Following the mass-healing in Capernaum, Simon sought out an exhausted Jesus, excitedly telling him that “everyone is looking for you!” The implication being: we’re successful, let’s set up shop here and make the most of it. This was the kingdom breaking in, let’s set up the kingdom right here, right now!

But that is not why Jesus came to preach and heal. He came to announce the arrival, to embody the arrival, to evoke allegiance to the arrival. He didn’t come to establish the kingdom according to the imagination of everyone else. Jesus knew his why, and he wasn’t going to let others hijack it, nor let success derail it.

Have you ever wondered, what did Jesus pray when he got away to a solitary place? As a Jewish male, in first century Israel, he would have likely prayed daily the Shema, probably the Amidah, many of the Psalms (like 100, 145-150), and I wouldn’t be surprised if Jesus included the Lord’s Prayer.

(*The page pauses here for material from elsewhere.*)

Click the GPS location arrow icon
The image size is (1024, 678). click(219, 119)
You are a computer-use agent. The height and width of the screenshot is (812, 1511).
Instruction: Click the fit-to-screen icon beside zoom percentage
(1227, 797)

jesus-prayer8Sometimes we think prayer is always asking God for stuff. For safety, for security, for success. But for Jesus, prayer was about presence. It is about being present with his Father, the one who revealed his why to him, who sent him with his why to embody the healing gospel to the children of Israel.

Prayer can be that for us; a time and a place where we dwell with the Lord in silence, with his Scriptures. In that way, we will discern our why, we can gain clarity on the why we are sent with, and how to stay connected to that why when success tempts us.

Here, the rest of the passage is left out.